Chris Rochet, Ph.D., head of the Rochet Lab at Purdue University said “Identifying small molecules that rescue DJ-1 activity could have a significant impact on the treatment of neurodegenerative diseases involving DJ-1 dysfunction, including Parkinson’s Disease and Alzheimer’s Disease.
"Collaborative efforts involving my lab’s expertise in biochemical and cellular mechanisms of Parkinson’s Disease and drug discovery expertise at Cantabio have led to key findings that set the stage for developing disease-modifying therapies. We look forward to continuing this highly productive collaboration with Cantabio.”
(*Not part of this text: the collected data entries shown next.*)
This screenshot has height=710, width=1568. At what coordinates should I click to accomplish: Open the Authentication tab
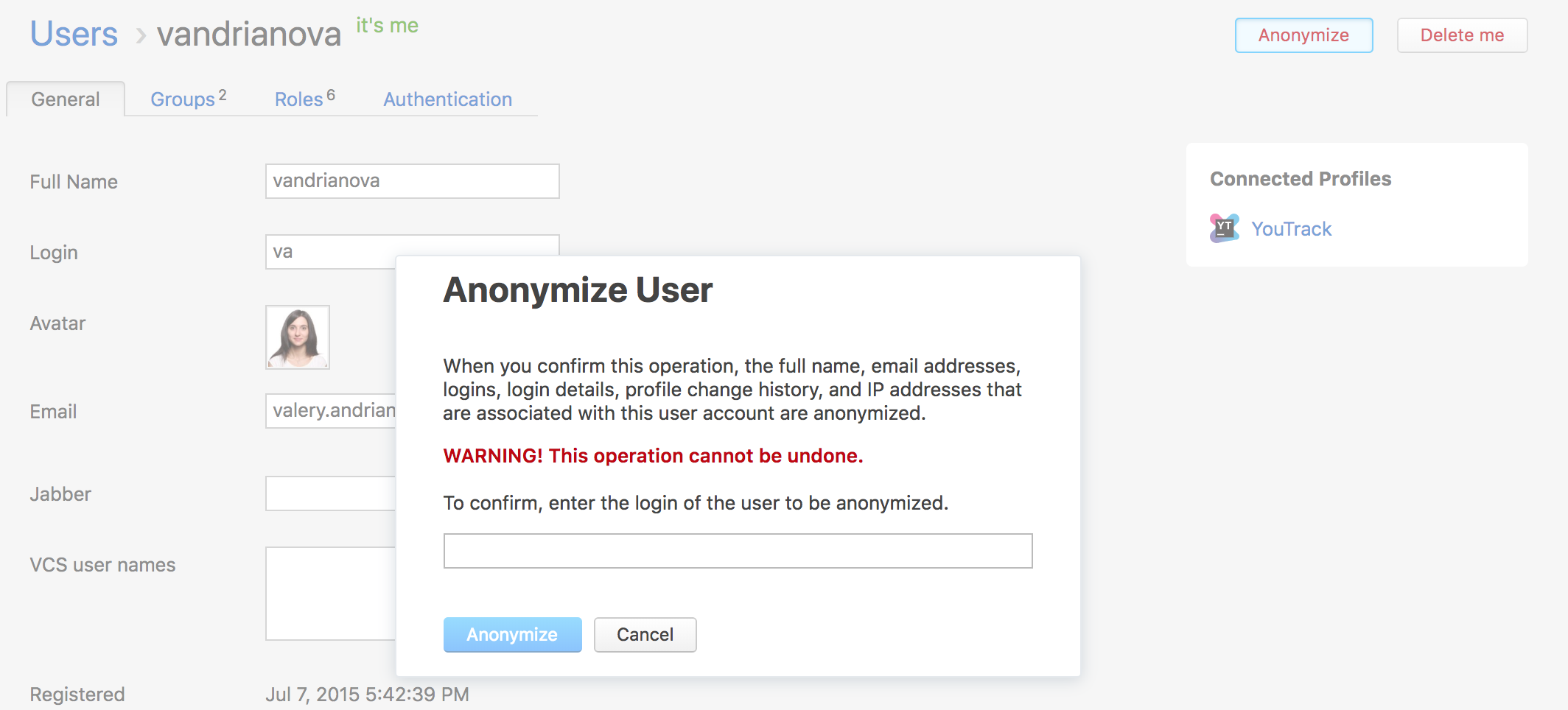point(447,99)
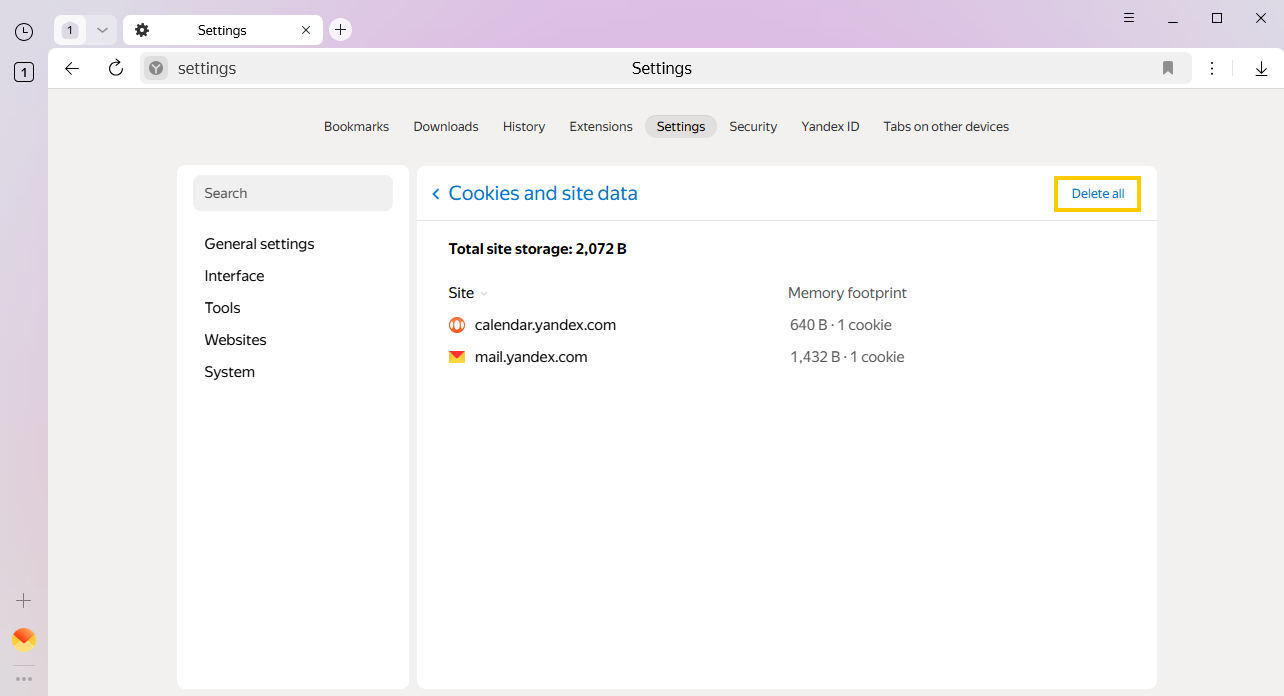
Task: Close the Settings tab
Action: click(306, 30)
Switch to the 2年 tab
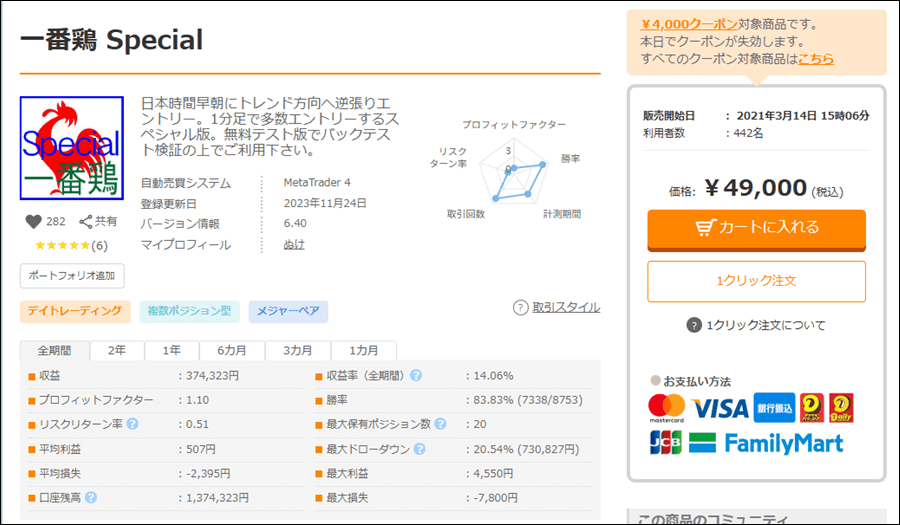 coord(117,351)
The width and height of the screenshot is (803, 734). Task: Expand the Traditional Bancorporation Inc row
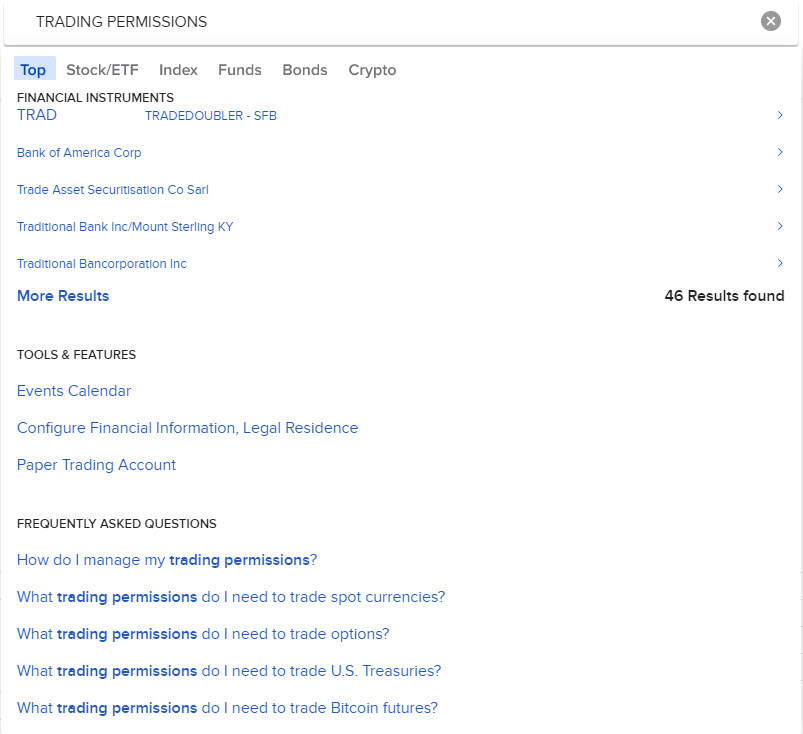tap(780, 263)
Gergely Toth, Ph.D., MBA, CEO of Cantabio Therapeutics, Inc. said, "Our work with Dr. Rochet’s laboratory at Purdue University on our DJ-1 protein targeting pharmaceutical chaperone therapeutic candidates has been important for the commencement and progression of this therapeutic program. We believe that results from our collaboration with Dr. Rochet and also laboratories at the Neuroscience Research Group at the University of Antioquia in Colombia as well as our own in-house research provide overwhelming validation that our pharmaceutical chaperone approach targeting the DJ-1 protein has high therapeutic potential for Parkinson’s and other neurodegenerative diseases.
"It is a key part of Cantabio’s approach to continue building working relationships with academic and industry partners that are at the forefront of science and medicine, and support the development and validation of novel, first-in-class therapeutic candidates towards clinical trials for neurodegenerative diseases.”